>> Begin PAGE TEXT
A Philosophical Commentary on These Words of the Gospel, Luke 14.23, ‘Compel Them to Come In, That My House May Be Full’, edited, with an Introduction by John Kilcullen and Chandran Kukathas (Indianapolis: Liberty Fund, 2005).

About Liberty Fund:

Liberty Fund, Inc. is a private, educational foundation established to encourage the study of the ideal of a society of free and responsible individuals.


XXIV.

ST. AUSTIN’S WORDS

If the Good may not persecute, and if they are only to suffer Persecution, he was neither a good Man nor a Saint, who speaks thus in the 17th Psalm, I will persecute my Enemies, I will pursue them and attack them and will give them no Rest &c.

ANSWER

Still a falser Application than any of the former! for David speaks in this place only of his Military Exploits, and of a Victory gain’d by him over his Enemys. I must own, that if once Abraham pursuing the four Kings who had spoil’d Sodom, Joshuah destroying the Canaanites, David winning the Battel against the Philistines,<458> &c. be Precedents for Persecution in Religion, we shall every where find enough ready to our hand; but at the same time, who can forbear mocking or murmuring, to see Scripture wrested at this rate, or apply’d so very injudiciously.
>> End PAGE TEXT
>> Begin DATA EXTRACT
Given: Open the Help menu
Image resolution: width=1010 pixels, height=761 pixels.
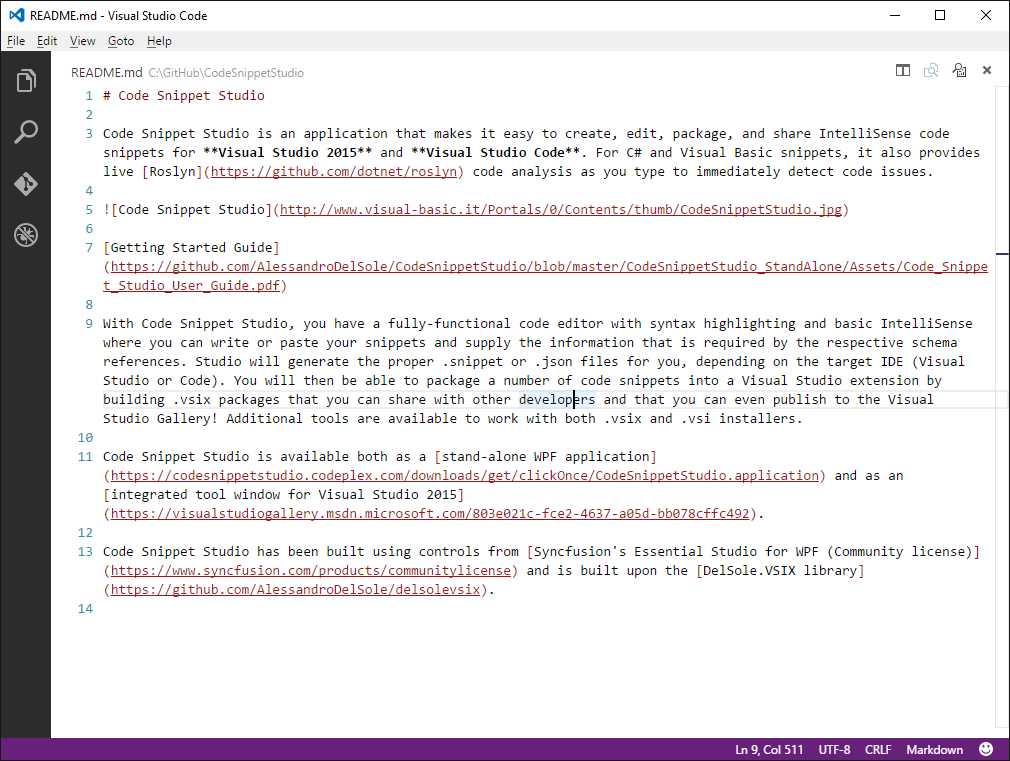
>> End DATA EXTRACT
REQUIRED TASKS -
• A. In the commentary excerpt, the ANSWER section names men from Scripture whose deeds might be taken as precedents for persecution. List those men.
• B. Carry on the commentary excerpt past its last sentence, writing in the same voice and style.
The lines above come from a separate source, not from the commentary excerpt.

ANSWERS GIVEN -
• A. Abraham, Joshuah, David

• B.
St. Austin’s Description of the Fury of the Donatists, and the strange havock they made among the Catholicks, is perfectly surprizing, when one considers that the Laws for which his Apology was wrote, condemn only to Banishment, Fines, &c. but what he subjoins, The Church then being reduc’d to these Extremitys, with what reason can any one pretend, that we ought to suffer all, rather than implore that Protection, which God has afforded us by means of the Christian Emperors; or how cou’d we excuse our selves towards God for such a neglect? This, I say, is imposing on us a second time the Sophism, Ignoratio Elenchi,138 which I have confuted at the beginning of this third Part.139 For was there a Man upon Earth who cou’d pretend, that they were to blame in desiring the Emperor to restrain all the Murderers and Incendiarys in the Sect of the Donatists? Was not the whole Complaint concerning those Laws alone, which reach’d the peaceable Party among ’em, and which punish’d ’em purely on the score of Religion? Why then wou’d he change the Dice so grosly, upon all intelligent Readers, tho with slight enough for those who were strongly prepossess’d or void of Penetration?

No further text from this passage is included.